***** PASSAGE PROVIDED

1) What did you do to successfully initiate the relationship? What did you do to socially attract your bf or gf?

2) What have you done to successfully maintain the relationship or prevent it from falling apart?

I am asking these questions because I want to initiate and successfully maintain a healthy relationship with a woman in the future. So please help me out fellow aspies.


I have been with my bf for almost 8 years, we have been living together for 6 years. When I first met him I was just starting to find things that I really enjoyed doing (kayaking, bicycling, birdwatching, etc), and I think my enthusiasm and perspective were really appealing to him. After having been depressed for many years before, I was coming to the conclusion that the world was a pretty fantastic place and I was thankful for the ability to see and do all that I do.

In the years since meeting we've had our ups and downs. Many disagreements, arguments, insecurity on my part, etc. This came to a head about 5 years ago, when I hit him during an intense argument. He wasn't hurt, but I was filled with shame. I knew that a relationship with physical violence was unacceptable to both of us, and if I couldn't get things under control it would be the end of us. This led to a lot of talking, more arguing, some heartfelt conversations and letters where we expressed the things we couldn't say but were important enough to communicate. We learned that many things weren't nearly as important as we'd thought, and weren't even important enough to argue about (like what pattern of dishes to get, where to go for dinner, what movie to see, etc), so we stopped worrying about those. Things got a lot better for us after we figured that out.

**********
***** GIVEN INFORMATION

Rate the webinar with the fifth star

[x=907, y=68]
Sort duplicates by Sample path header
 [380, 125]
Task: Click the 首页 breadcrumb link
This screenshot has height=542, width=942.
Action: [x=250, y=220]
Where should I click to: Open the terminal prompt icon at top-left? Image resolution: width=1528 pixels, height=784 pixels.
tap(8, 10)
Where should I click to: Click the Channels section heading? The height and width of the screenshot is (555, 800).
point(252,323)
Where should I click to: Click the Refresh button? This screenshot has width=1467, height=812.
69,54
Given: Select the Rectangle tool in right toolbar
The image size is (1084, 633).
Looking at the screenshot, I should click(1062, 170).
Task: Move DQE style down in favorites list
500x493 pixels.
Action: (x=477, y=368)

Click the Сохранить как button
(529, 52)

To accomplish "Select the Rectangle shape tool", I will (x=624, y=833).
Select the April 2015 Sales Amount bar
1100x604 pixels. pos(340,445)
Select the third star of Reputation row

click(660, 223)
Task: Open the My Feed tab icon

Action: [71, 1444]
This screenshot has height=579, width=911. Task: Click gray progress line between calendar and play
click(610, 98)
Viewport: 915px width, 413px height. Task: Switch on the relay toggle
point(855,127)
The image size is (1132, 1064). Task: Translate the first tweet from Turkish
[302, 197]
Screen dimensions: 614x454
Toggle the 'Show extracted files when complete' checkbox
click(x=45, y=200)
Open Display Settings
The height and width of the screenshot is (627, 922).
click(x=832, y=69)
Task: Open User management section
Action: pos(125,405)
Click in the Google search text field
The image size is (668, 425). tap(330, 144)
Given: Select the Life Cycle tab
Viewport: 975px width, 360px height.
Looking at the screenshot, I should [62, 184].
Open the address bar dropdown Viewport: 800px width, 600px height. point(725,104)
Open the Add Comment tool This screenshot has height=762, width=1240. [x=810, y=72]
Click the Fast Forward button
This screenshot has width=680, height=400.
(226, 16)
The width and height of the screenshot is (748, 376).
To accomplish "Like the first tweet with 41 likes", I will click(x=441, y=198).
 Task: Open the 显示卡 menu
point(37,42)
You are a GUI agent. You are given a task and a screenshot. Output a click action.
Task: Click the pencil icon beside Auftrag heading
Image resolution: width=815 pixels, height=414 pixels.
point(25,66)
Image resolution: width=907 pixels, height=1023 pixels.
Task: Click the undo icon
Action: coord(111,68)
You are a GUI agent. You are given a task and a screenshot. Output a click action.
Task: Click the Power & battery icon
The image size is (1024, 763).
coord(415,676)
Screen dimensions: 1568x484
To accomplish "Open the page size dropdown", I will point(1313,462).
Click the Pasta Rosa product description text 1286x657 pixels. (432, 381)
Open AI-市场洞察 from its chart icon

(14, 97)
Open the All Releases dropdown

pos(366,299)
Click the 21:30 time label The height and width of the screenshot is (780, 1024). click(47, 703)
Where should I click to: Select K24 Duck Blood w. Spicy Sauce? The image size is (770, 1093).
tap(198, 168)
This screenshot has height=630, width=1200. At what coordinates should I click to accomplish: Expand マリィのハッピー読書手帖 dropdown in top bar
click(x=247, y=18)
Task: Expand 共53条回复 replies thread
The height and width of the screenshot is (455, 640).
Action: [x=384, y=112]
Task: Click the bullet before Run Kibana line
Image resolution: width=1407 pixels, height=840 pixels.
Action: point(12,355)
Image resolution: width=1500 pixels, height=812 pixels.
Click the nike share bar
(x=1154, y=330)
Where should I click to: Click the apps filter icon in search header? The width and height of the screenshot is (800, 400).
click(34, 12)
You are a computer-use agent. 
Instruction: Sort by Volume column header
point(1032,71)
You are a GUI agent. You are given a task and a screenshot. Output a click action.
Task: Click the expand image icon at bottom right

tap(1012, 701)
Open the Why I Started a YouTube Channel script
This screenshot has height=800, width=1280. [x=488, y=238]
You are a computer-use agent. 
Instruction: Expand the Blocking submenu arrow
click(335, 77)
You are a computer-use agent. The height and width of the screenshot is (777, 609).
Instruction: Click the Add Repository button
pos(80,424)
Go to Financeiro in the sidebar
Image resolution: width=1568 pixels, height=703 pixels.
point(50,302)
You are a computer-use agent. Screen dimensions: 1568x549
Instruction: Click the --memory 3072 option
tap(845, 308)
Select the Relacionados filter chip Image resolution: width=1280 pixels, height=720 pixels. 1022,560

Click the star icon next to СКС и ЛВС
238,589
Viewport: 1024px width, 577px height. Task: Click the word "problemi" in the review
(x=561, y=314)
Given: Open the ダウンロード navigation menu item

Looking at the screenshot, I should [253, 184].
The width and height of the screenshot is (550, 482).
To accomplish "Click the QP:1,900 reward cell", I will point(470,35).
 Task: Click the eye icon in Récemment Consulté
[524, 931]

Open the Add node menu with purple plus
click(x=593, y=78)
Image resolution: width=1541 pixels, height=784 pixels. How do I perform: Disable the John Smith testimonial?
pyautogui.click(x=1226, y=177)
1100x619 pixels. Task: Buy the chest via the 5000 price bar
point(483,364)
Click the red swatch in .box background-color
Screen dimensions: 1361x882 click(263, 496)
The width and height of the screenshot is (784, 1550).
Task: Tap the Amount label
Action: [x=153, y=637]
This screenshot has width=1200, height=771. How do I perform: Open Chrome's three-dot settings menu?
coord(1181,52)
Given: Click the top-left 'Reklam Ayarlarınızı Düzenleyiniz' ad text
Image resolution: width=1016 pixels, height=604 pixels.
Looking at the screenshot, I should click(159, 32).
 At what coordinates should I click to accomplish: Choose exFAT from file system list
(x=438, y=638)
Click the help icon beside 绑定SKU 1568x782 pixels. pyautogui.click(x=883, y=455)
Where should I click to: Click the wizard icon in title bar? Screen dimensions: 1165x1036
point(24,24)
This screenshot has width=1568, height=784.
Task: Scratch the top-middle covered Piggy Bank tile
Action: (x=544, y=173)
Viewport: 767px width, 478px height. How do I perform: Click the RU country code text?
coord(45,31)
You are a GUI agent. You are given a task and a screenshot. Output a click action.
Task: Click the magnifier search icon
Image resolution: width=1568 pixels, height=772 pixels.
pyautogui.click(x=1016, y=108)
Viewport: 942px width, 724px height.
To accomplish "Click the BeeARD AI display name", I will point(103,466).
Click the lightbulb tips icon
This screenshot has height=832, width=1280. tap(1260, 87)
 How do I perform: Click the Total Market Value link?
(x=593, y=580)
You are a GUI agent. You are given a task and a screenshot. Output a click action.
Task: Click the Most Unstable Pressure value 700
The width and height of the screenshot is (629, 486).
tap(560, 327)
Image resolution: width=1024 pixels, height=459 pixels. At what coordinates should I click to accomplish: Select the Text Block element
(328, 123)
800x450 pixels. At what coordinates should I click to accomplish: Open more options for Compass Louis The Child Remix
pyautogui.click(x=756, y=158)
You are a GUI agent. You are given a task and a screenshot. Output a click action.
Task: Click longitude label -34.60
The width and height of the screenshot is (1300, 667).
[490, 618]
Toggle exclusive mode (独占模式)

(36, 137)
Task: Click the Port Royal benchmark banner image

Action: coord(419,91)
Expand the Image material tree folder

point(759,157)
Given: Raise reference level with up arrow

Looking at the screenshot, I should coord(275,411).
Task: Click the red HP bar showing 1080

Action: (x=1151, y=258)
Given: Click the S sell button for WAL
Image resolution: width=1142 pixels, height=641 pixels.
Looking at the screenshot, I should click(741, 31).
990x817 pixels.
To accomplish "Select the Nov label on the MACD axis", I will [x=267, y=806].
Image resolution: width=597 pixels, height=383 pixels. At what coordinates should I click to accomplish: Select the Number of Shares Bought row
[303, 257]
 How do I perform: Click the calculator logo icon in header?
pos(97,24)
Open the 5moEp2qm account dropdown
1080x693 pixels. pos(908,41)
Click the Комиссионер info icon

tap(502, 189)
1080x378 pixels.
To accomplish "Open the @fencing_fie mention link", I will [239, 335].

**********

WHAT NEEDS TO BE DONE: Continue the passage about starting and keeping a relationship, picking up right after its last sentence.

TASK RESULT:
I would say that since my diagnosis with AS things have been even better. In one book I've read about being a successful aspie, it stressed the importance of a diagnosis being accepted by the parties involved, and I tend to agree. We both know now that some of my feelings/actions are different from his for the simple reason that we think differently and perceive the world differently.

Upon reflection, it seems that this lovely man has been an integral part of my development as a person. he and I share the same world, and he very patiently tries to explain the things that I can't quite grasp, he helps turn the world from a scary, overwhelming hive of busy-ness into bite sized bits that I can manage. In return, I share with him my intuition and uncomplicated perspective, which I think has become valuable to him.